The raw dataset is a long sequence of integers, each of which corresponds to an ID of single word. We will make a training data that is a list of pairs of the current word and the next words. We will create a mini batch from equally spaced pairs of words. This procedure corresponds to `(*)` in the following code.

In [2]:
class ParallelSequentialIterator(chainer.dataset.Iterator):

    def __init__(self, dataset, batch_size, repeat=True):
        self.dataset = dataset
        self.batch_size = batch_size
        self.epoch = 0
        self.is_new_epoch = False
        self.repeat = repeat
        length = len(dataset)
        self.offsets = [i * length // batch_size for i in range(batch_size)]
        self.iteration = 0

    def get_words(self):
        return [self.dataset[(offset + self.iteration) % len(self.dataset)]
                for offset in self.offsets]

    def __next__(self):
        length = len(self.dataset)
        if not self.repeat and self.iteration * self.batch_size >= length:
            raise StopIteration
        
        # Get current words that will be fed to RNN
        cur_words = self.get_words()
        self.iteration += 1
        # Get next words that will be the target values.
        next_words = self.get_words()

        epoch = self.iteration * self.batch_size // length
        self.is_new_epoch = self.epoch < epoch
        if self.is_new_epoch:
            self.epoch = epoch

        return list(zip(cur_words, next_words))

    @property
    def epoch_detail(self):
        return self.iteration * self.batch_size / len(self.dataset)

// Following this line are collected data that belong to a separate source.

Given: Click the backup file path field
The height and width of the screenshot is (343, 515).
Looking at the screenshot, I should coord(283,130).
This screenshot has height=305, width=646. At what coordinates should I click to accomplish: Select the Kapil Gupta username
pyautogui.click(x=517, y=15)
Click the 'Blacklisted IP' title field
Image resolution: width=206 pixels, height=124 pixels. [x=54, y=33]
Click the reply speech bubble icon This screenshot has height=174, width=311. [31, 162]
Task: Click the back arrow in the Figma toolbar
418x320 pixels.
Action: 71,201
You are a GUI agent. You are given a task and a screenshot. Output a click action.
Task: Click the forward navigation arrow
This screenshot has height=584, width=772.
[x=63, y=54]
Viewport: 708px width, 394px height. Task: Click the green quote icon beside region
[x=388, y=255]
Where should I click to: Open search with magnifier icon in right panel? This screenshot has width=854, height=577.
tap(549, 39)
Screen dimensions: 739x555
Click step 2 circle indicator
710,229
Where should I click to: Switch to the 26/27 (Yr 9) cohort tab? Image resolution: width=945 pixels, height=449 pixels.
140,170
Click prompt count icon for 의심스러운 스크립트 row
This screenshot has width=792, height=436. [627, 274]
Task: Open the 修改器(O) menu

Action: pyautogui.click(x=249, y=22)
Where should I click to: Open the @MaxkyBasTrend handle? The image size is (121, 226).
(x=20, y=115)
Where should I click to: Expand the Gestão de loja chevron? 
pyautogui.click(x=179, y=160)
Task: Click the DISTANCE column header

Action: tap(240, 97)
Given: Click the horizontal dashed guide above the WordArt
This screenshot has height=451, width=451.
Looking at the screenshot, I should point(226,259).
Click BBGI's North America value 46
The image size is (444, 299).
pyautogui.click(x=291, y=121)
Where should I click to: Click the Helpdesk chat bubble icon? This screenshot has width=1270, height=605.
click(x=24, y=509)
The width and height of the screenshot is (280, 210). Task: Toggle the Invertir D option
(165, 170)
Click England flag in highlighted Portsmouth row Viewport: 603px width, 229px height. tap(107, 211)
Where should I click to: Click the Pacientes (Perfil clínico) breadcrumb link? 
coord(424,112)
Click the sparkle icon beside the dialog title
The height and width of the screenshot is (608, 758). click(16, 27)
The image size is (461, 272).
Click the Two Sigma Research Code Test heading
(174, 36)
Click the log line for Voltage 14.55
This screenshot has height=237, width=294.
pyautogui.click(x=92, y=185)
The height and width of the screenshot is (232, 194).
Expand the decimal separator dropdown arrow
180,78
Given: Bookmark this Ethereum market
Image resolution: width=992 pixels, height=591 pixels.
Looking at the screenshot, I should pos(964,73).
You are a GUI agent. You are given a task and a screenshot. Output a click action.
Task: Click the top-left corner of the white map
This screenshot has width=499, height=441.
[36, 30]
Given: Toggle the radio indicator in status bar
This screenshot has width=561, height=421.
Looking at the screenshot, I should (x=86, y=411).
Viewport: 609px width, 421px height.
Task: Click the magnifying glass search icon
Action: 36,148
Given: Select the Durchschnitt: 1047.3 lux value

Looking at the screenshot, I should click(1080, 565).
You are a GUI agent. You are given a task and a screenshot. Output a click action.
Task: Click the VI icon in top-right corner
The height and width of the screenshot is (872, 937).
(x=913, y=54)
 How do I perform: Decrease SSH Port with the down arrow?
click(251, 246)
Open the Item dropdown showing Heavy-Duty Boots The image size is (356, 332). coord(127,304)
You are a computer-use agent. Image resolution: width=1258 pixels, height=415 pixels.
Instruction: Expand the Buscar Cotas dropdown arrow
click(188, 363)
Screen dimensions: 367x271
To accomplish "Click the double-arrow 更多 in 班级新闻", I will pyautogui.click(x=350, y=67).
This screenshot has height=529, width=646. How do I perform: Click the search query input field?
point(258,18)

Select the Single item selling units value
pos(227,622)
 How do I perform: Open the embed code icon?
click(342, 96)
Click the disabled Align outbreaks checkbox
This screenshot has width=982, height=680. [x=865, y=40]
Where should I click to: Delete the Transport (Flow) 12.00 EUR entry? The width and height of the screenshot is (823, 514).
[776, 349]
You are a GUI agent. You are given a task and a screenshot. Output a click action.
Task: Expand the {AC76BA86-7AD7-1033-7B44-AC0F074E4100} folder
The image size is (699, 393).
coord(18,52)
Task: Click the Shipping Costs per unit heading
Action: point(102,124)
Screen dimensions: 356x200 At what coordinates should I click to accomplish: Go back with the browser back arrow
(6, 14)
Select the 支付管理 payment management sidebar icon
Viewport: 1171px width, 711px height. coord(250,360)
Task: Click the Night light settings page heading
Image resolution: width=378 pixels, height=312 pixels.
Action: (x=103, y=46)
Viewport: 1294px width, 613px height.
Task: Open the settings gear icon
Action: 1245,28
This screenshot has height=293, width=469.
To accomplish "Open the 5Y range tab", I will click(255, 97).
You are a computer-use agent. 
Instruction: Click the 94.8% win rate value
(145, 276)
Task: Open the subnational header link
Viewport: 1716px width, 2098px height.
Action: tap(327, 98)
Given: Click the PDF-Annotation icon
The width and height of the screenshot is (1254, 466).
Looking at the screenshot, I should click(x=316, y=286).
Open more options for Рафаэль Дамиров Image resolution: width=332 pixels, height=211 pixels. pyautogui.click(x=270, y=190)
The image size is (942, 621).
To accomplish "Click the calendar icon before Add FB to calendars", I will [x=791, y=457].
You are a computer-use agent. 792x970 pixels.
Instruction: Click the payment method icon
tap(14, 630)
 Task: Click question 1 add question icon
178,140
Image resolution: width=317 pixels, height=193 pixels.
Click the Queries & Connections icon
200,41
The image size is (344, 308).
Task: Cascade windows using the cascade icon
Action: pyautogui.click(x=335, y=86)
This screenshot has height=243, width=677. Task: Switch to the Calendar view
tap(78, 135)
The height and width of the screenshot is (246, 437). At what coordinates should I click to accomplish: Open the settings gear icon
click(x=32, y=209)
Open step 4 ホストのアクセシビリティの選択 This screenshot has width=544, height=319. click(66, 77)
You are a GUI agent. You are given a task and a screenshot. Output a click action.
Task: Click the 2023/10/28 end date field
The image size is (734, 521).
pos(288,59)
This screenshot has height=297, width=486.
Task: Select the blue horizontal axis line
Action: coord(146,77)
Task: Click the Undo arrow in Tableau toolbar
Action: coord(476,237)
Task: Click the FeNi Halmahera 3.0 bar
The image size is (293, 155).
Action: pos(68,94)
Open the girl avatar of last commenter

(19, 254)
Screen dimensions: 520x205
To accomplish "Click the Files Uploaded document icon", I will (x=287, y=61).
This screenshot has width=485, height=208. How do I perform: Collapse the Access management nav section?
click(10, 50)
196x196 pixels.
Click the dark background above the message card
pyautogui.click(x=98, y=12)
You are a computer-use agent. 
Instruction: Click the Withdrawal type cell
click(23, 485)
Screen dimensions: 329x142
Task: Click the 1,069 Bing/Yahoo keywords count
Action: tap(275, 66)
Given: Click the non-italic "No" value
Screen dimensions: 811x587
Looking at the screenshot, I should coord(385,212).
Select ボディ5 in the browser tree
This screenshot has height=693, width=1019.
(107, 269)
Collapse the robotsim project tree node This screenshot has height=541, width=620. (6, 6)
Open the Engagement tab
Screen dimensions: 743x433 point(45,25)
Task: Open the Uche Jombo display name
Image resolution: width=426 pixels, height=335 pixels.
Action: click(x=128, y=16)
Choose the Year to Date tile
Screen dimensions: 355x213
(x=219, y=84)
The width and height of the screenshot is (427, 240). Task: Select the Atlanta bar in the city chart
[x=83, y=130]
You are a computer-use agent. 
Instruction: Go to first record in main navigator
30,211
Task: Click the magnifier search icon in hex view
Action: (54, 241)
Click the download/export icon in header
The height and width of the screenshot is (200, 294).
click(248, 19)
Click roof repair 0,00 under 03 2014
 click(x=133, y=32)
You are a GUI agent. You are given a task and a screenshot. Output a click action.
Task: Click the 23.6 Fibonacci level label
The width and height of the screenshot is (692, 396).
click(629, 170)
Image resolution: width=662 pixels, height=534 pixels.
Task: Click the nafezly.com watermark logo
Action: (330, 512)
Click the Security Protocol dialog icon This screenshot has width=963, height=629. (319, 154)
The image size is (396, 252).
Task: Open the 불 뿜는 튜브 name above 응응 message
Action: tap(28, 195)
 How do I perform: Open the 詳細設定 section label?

    def serialize(self, serializer):
        self.iteration = serializer('iteration', self.iteration)
        self.epoch = serializer('epoch', self.epoch)

In [3]:
# Load the Penn Tree Bank long word sequence dataset
# train/val/test is just an array of integers
train, val, test = D.get_ptb_words()
n_vocab = max(train) + 1

# Get iterators of datasets
batchsize = 20
train_iter = ParallelSequentialIterator(train, batchsize)
val_iter = ParallelSequentialIterator(val, 1, repeat=False)
test_iter = ParallelSequentialIterator(test, 1, repeat=False)

### 3. Prepare model

In [4]:
# Definition of a recurrent net for language modeling
class RNNForLM(chainer.Chain):

    def __init__(self, n_vocab, n_units, train=True):
        super(RNNForLM, self).__init__(
            embed=L.EmbedID(n_vocab, n_units),
            l1=L.LSTM(n_units, n_units),
            l2=L.LSTM(n_units, n_units),
            l3=L.Linear(n_units, n_vocab),
        )
        for param in self.params():
            param.data[...] = np.random.uniform(-0.1, 0.1, param.data.shape)
        self.train = train

    def reset_state(self):
        self.l1.reset_state()
        self.l2.reset_state()

    def __call__(self, x):
        h0 = self.embed(x)
        h1 = self.l1(F.dropout(h0, train=self.train))
        h2 = self.l2(F.dropout(h1, train=self.train))
        y = self.l3(F.dropout(h2, train=self.train))
        return y
    
# Prepare an RNNLM model
rnn = RNNForLM(n_vocab, 650)
model = L.Classifier(rnn)
model.compute_accuracy = False  # we only want the perplexity

gpu = 1
if gpu >= 0:
    chainer.cuda.get_device(gpu).use()
    model.to_gpu()

### 4. Setup optimizer

In [5]:
optimizer = O.SGD(lr=1.0)
optimizer.setup(model)
optimizer.add_hook(chainer.optimizer.GradientClipping(5.))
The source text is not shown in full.